While full details of what was discussed that day have yet to be made public, committee chair Herb Cox did indicate the underlying cause of most crime in Saskatchewan is drugs. This barely comes as a surprise, as it seems almost daily the RCMP conducts a drug bust or drug-related investigation, whether it’s here, in another Northwest community or somewhere else in Saskatchewan.

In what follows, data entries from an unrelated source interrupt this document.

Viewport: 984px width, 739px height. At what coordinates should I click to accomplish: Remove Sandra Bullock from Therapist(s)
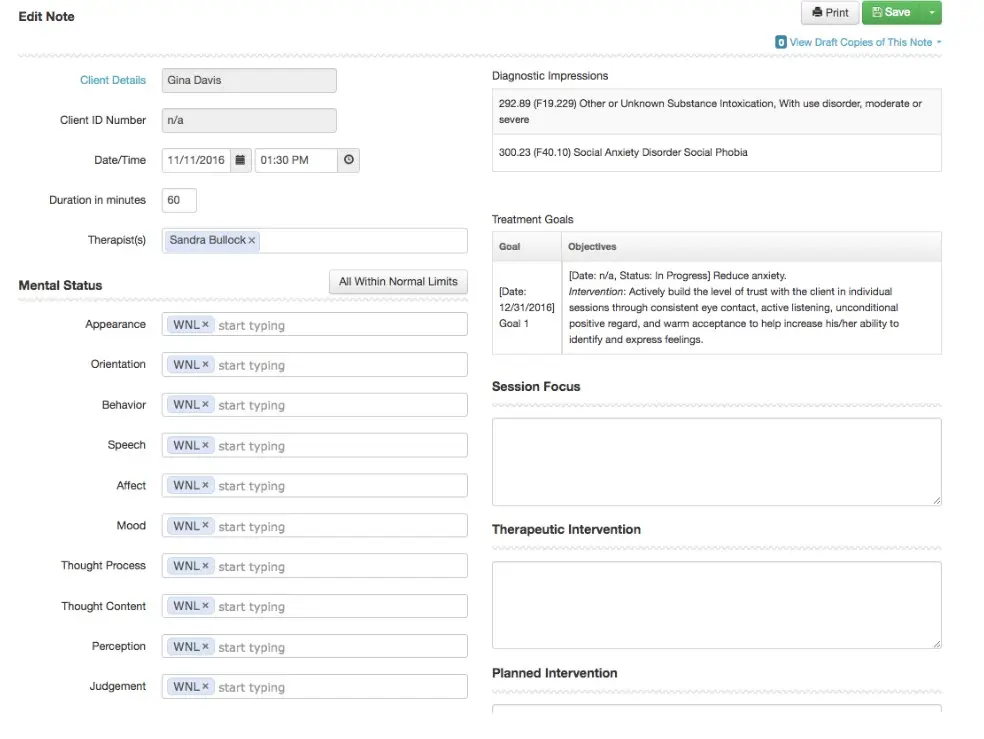pos(251,241)
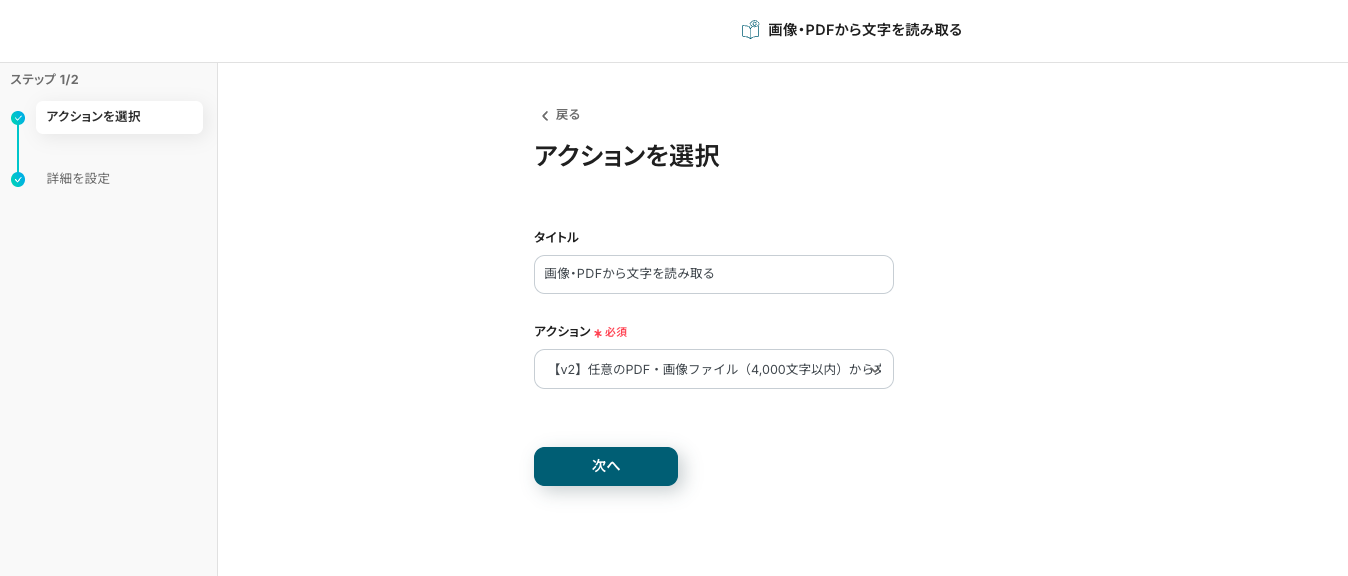Switch to the 詳細を設定 step
Viewport: 1348px width, 576px height.
tap(78, 179)
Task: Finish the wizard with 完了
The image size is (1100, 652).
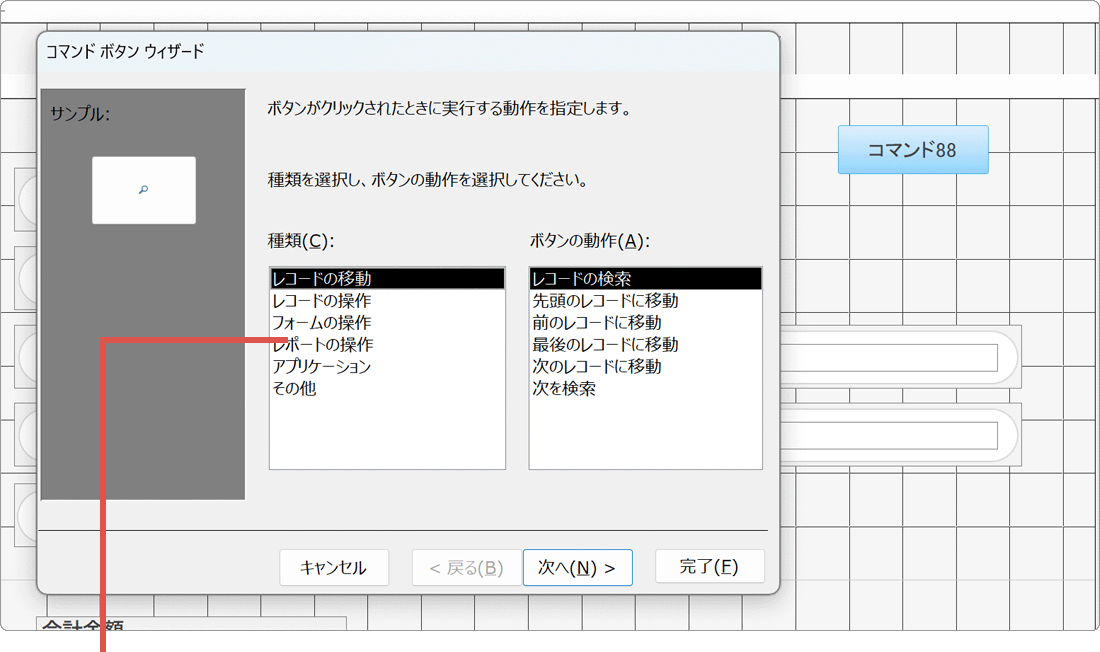Action: pos(710,567)
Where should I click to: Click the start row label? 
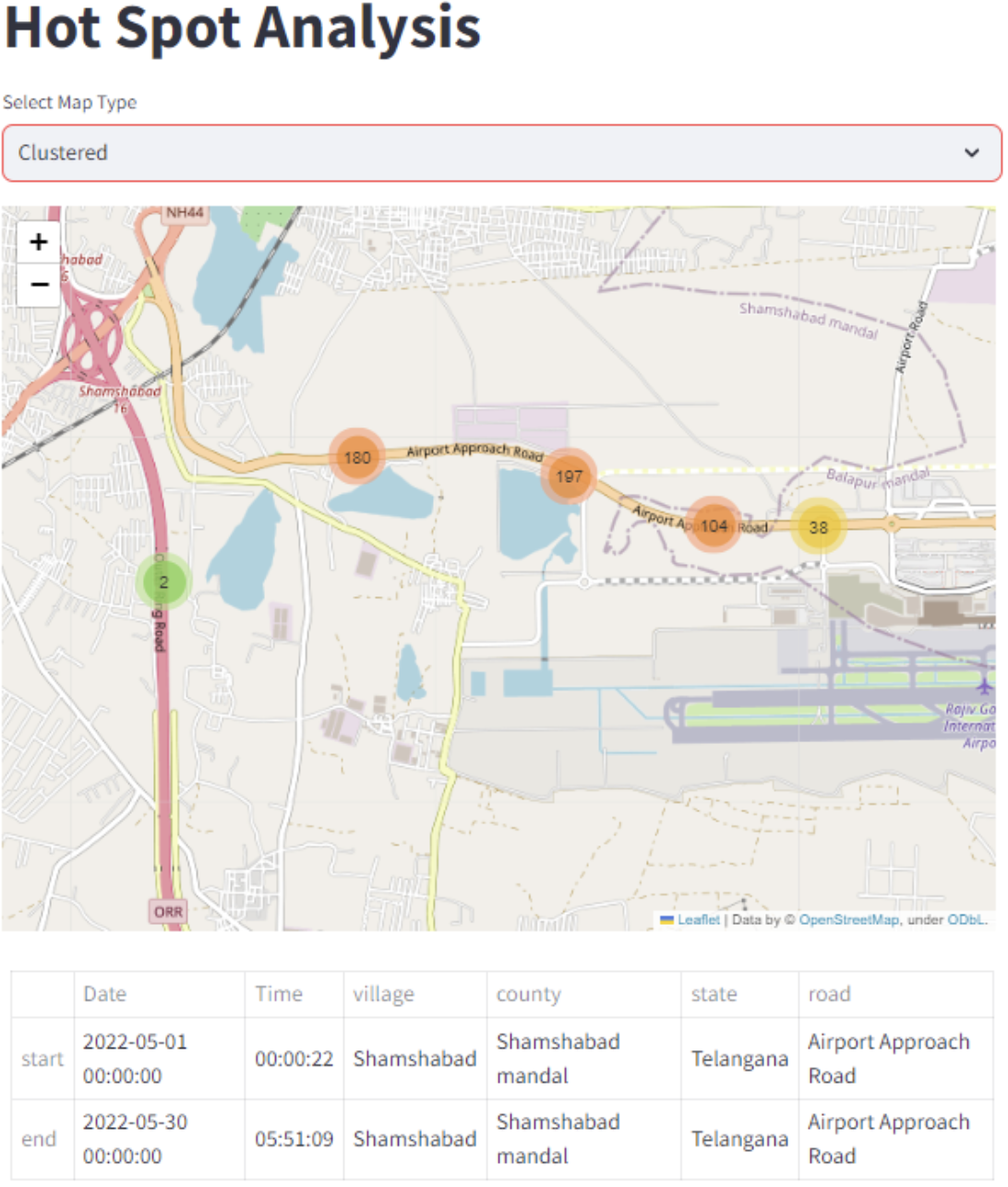[42, 1059]
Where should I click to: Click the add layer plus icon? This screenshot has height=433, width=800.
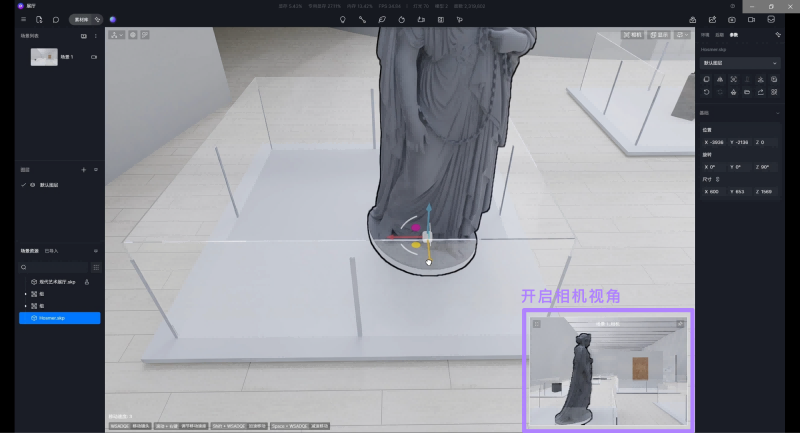(x=84, y=170)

In fact, the last week alone saw a routine traffic stop in Ile-a-la Crosse lead to the seizure of cash and cocaine, with the alleged perpetrator charged with possession of cocaine for the purpose of trafficking. Meanwhile, various drug paraphernalia, cash and crack cocaine were seized at a residence in Buffalo Narrows recently, resulting in four people – including a minor – being charged with several drug-related offences.
It’s a sad state of affairs when so many people, especially at a young age, find themselves in trouble with the law because of drugs. It’s about time the government became more actively involved in finding solutions, however, and hopefully they will be solutions that work. It’s easy to put more police on the street, to make more arrests and to dish out harsher sentences, but it’s a lot more difficult to overcome the demon known as addiction. Surely the committee will take this into account when it ultimately files its report and the government, in turn, will react accordingly by providing more opportunities for the help these people need.
It’s one thing to treat the symptoms, but quite another to treat the problem itself.